Details You Should Know About Serial Killer Miyuki Ishikawa

This probably goes without saying, but in late-1940s Japan, things were less than great. Their defeat in World War II had killed more than three million of their population, devastated their economy, and destroyed Hiroshima and Nagasaki, two of their major cities. Bread lines weren't uncommon, unemployment was high, and on top of everything else, the boys returning from war had resulted in a baby boom. You can imagine how reluctant would-be parents were to bring children into such a world, but one woman had the solution. Well, a solution, if you consider murder a solution.

Miyuki Ishikawa, who was director of Kotobuki maternity hospital, realized something about infants: if you don't feed them, they die. The problem takes care of itself. Essentially, by doing nothing — literally, just not doing her job caring for newborn infants — Ishikawa managed to become (according to Cultura Collectiva) the most prolific serial killer in Japanese history.

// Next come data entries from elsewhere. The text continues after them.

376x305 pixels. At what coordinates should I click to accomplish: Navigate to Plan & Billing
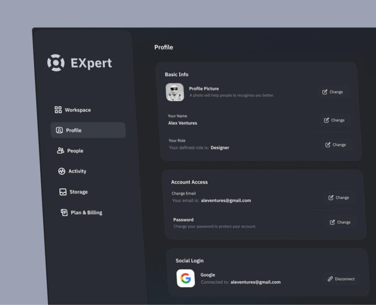[x=86, y=212]
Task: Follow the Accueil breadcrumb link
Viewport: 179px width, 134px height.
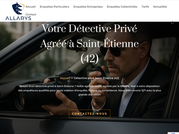Action: coord(65,78)
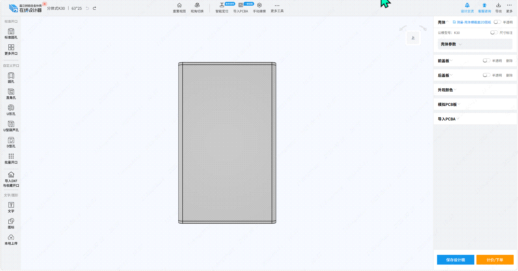Screen dimensions: 518x271
Task: Expand the 外观颜色 appearance color panel
Action: (447, 90)
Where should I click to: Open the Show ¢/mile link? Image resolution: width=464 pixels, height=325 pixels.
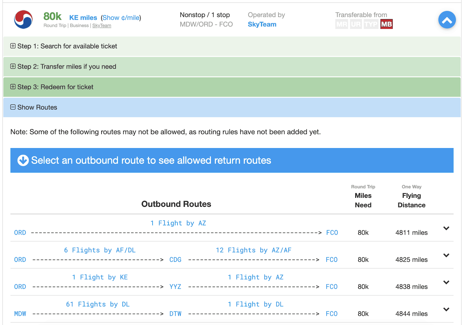121,18
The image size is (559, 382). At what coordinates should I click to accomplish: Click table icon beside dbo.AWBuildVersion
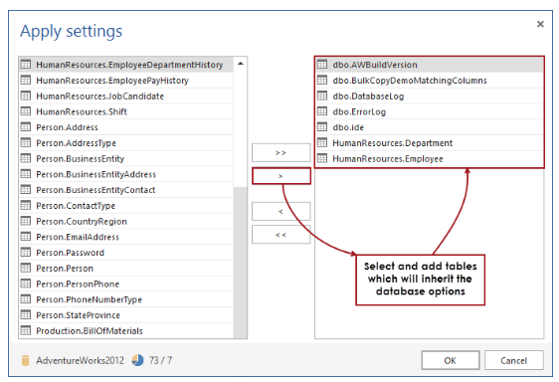coord(322,65)
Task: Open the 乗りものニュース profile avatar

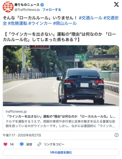Action: 8,7
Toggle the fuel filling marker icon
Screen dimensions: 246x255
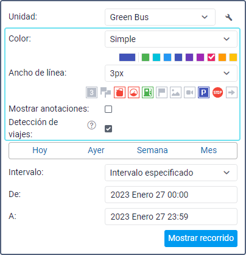[x=119, y=93]
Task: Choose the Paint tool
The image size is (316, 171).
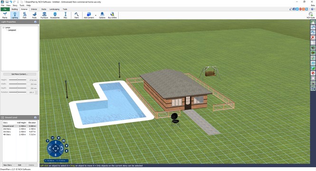Action: pyautogui.click(x=77, y=15)
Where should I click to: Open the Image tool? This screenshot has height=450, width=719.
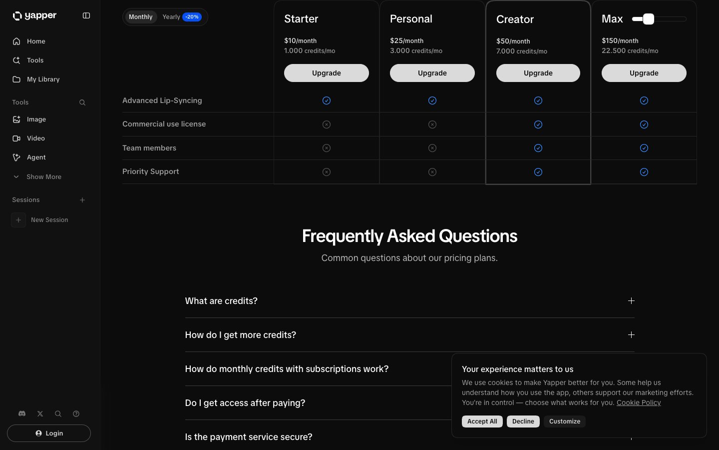point(36,120)
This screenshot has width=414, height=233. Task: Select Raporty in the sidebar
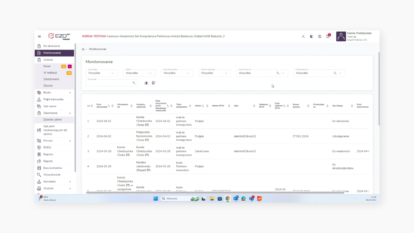point(48,161)
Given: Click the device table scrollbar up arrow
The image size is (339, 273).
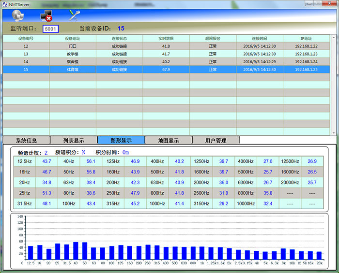Looking at the screenshot, I should 333,38.
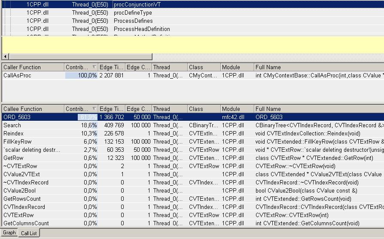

Ishikawa came from humble beginnings

Little is known about Ishikawa's early life, but she is thought to have been born around 1897 in the small town of Kinitomi. She attended the University of Tokyo, landed a job as a midwife, and eventually worked her way to the top. By the time she was there, though, things were bleak. According to Ben Kageyama, people in post-war Japan were often forced to wait in line for hours for a single bowl of ramen. Women were coming to Ishikawa's ward, giving birth, and then abandoning their children. Ishikawi's solution was to let the children die and dispose of the bodies.

It was a foolproof plan, at least until Ishikawi (pictured above) and her accomplice husband started running out of places to stash the evidence. In 1948, two Waseda police officers accidentally came upon the remains of five infants, and autopsies showed that they hadn't died of natural causes. From there, it was only a matter of time before more were discovered, including 40 stashed in a mortician accomplice's house, and another 30 buried under a temple. In all, Ishikawa was accused of a total of 103 murders, though it's been suggested the actual number was as high as 169 (via History of Yesterday).

It also didn't help that Ishikawa had begun trying to turn her mass-murder into a moneymaking operation, sending her husband to extort the dead infants' parents into paying for the coverup, arguing that her fees were still cheaper than the cost of raising a child (via Absolute Crime).

At trial, Ishikawa received a surprising amount of public support

When she was put on trial, Ishikawa and her lawyers tried to argue that the parents were the real villains, for abandoning their children. They also mounted the case that, since Japanese law (at the time) afforded very few rights to infants, what Ishikawa had done wasn't really mass murder (via Cultura Collectiva). Activist and author Miyamoto Yuriko tried to argue that this was a clear example of discrimination, but Ishikawa actually received a surprising amount of public support, suggesting things really were that bad in Japan, and resulting in a shockingly light sentence for someone accused of more than 100 murders. The jury found her guilty of a "crime of omission," and sentenced her to a mere eight years in prison, which she managed to shorten to four on appeal. (Her accomplices, her husband and the doctor who forged the death certificates, each received four years as well.)

Ishikawa's main legacy turned out to be the liberalizing of Japan's abortion laws. In 1949, the Japanese government passed the Eugenic Protection Act, which allowed abortion for dire economic reasons (via Criminology), apparently figuring that, whatever the moral ambiguities of abortion, it was less horrific than stuffing dead babies under temples. And Ishikawa herself seems to have disappeared from the pages of history — no one has yet found her date of death.